= Javier Garrido (footballer) =

Spanish footballer (born 1979)

Javier Garrido Ramirez (born 1 July 1979) is a Spanish former professional footballer who played as a defender or winger.

==Early life==

Garrido is a native of Valencia, Spain, and joined the youth academy of Spanish side Valencia as a youth player.

==Club career==

Garrido started his senior career with La Liga side Valencia, and initially mainly played when defender Curro Torres was unable to play or was rested.
During the 2002–03 season, despite being described as playing at a "good level" for Valencia, the winter signing of French defender Anthony Réveillère caused him to be sent on loan. He helped Valencia win the 2003–04 UEFA Cup, the 2003–04 Copa del Rey, and two league titles. In 2002, he was sent on loan to Spanish second tier side Córdoba. However, he suffered an ankle injury while playing for the club.

In 2004, he was sent on loan to Ligue 1 side Saint-Etienne. However, while playing for the club, he failed to adapt and was known for his poor performances and marking ability. That winter, without the club's permission, he played for a Spanish regional representative team and broke a ligament.
In 2006, he almost signed for Spanish side Lorca, but the transfer never happened.

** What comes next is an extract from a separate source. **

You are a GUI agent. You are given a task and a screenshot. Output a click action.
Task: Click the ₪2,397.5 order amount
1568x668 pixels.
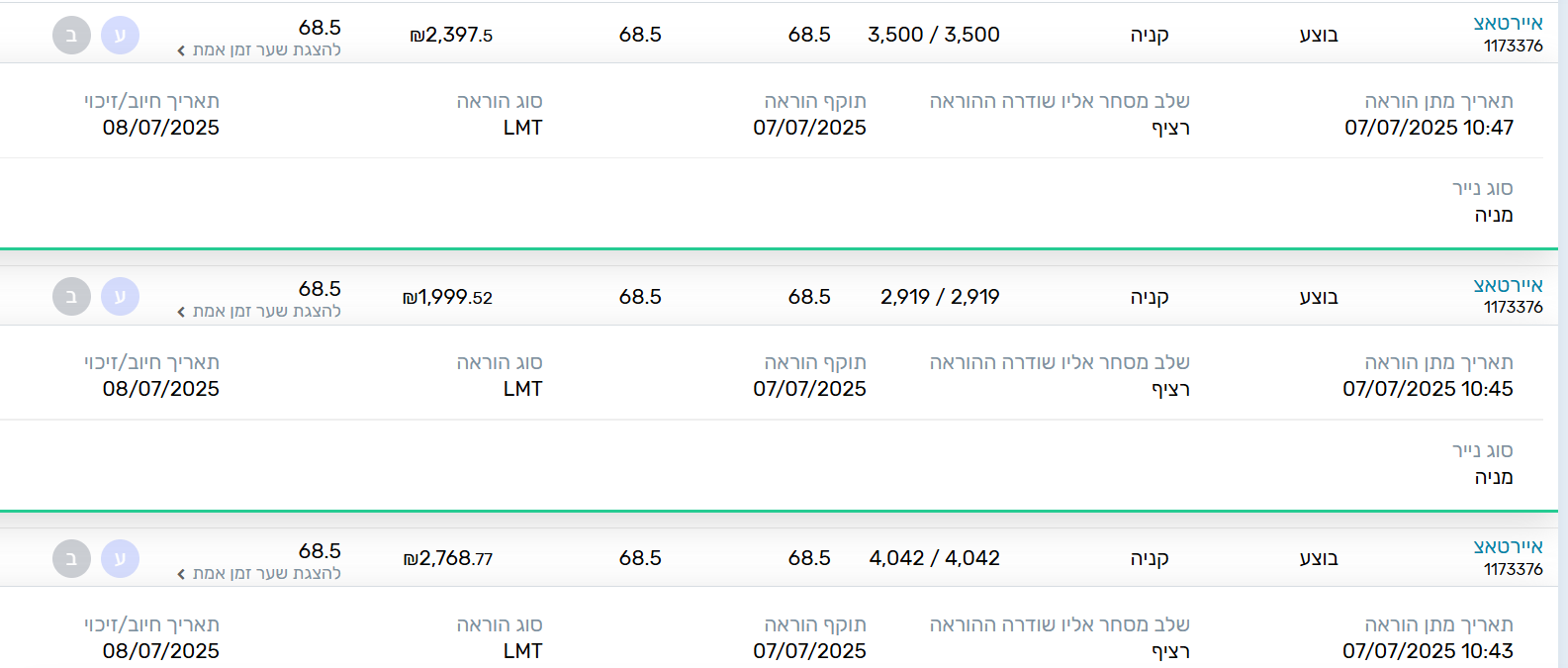tap(451, 36)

At the age of 27-seven, he retired from professional football due to a knee injury.
In total, he made 22 appearances in the La Liga and ten appearances in the Ligue 1.

==International career==

Garrido played for the Valencian Community autonomous football team.

==Style of play==

Garrido mainly operated as a full-back or winger.

==Post-playing career==

After retiring from professional football, Garrido worked as a football agent.